++++ Provided entries
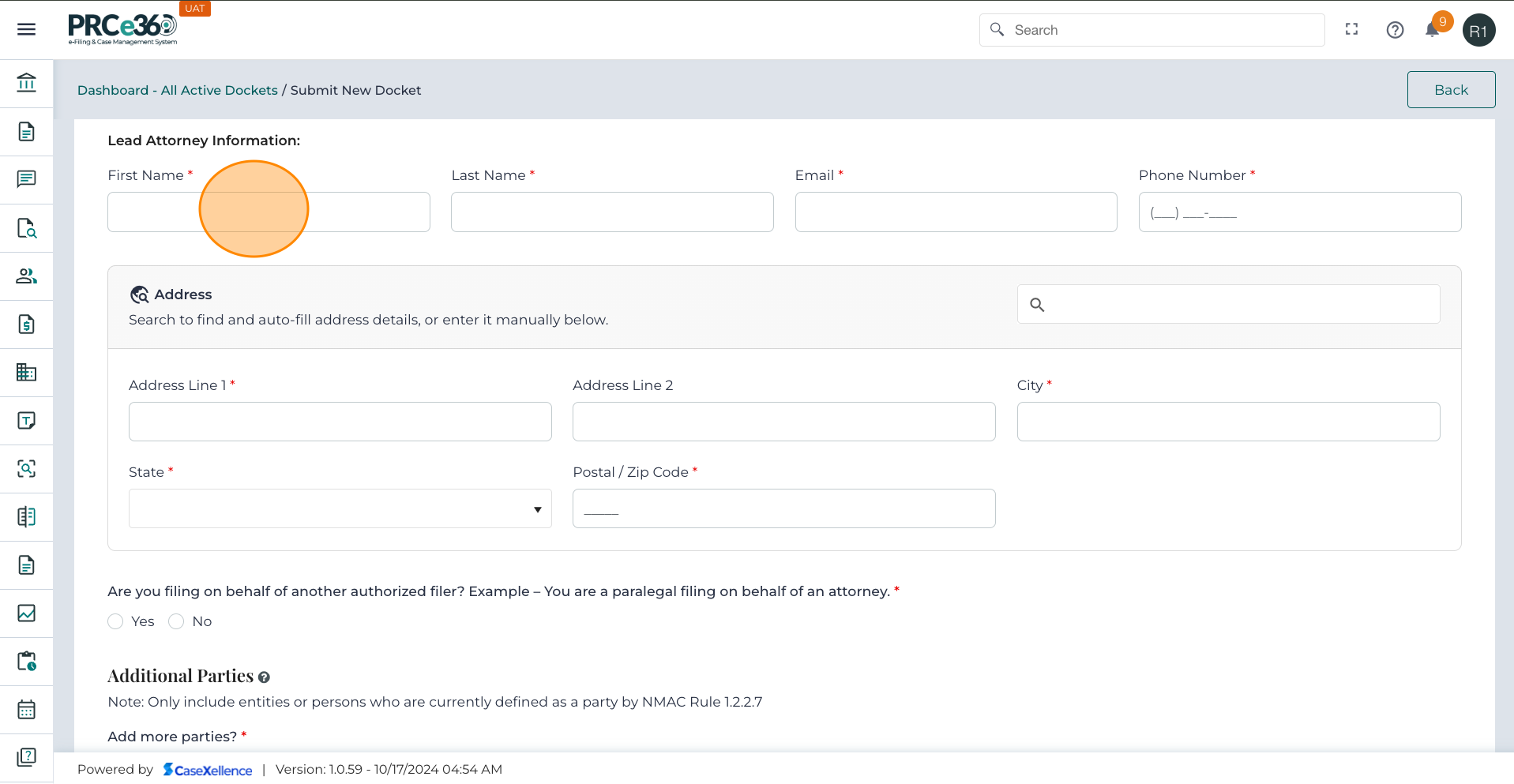Screen dimensions: 1514x784
Task: Select Yes for filing on behalf
Action: click(116, 622)
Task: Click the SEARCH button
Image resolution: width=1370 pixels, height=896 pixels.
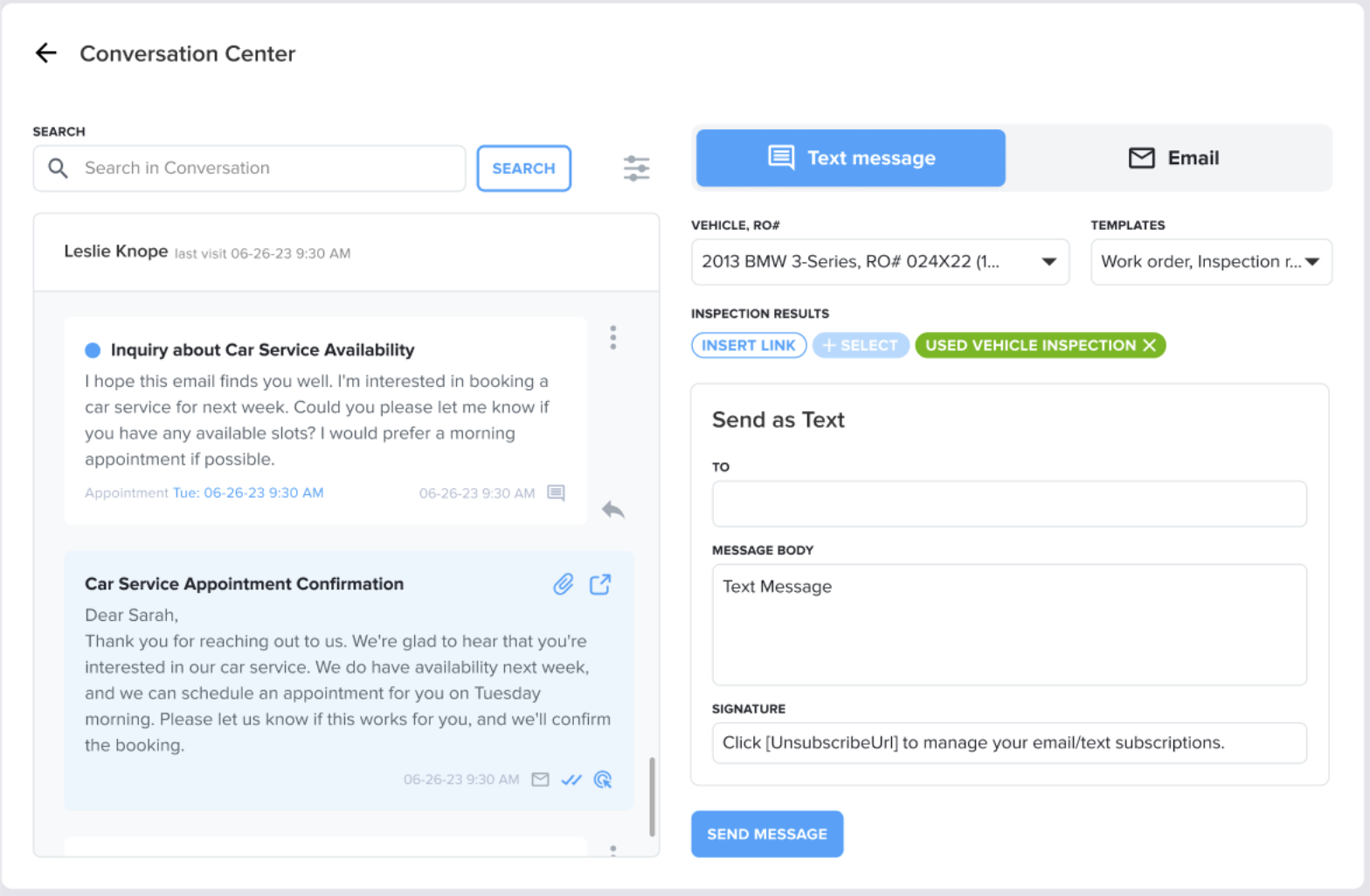Action: pyautogui.click(x=523, y=169)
++++++++
### Task prompt
Copy every one of the lines above word for word, leaving out the pictures.

### Problem solution
Screen dimensions: 1514x784
Task: Select Yes for filing on behalf
Action: click(116, 622)
Task: Click the SEARCH button
Image resolution: width=1370 pixels, height=896 pixels.
Action: pyautogui.click(x=523, y=169)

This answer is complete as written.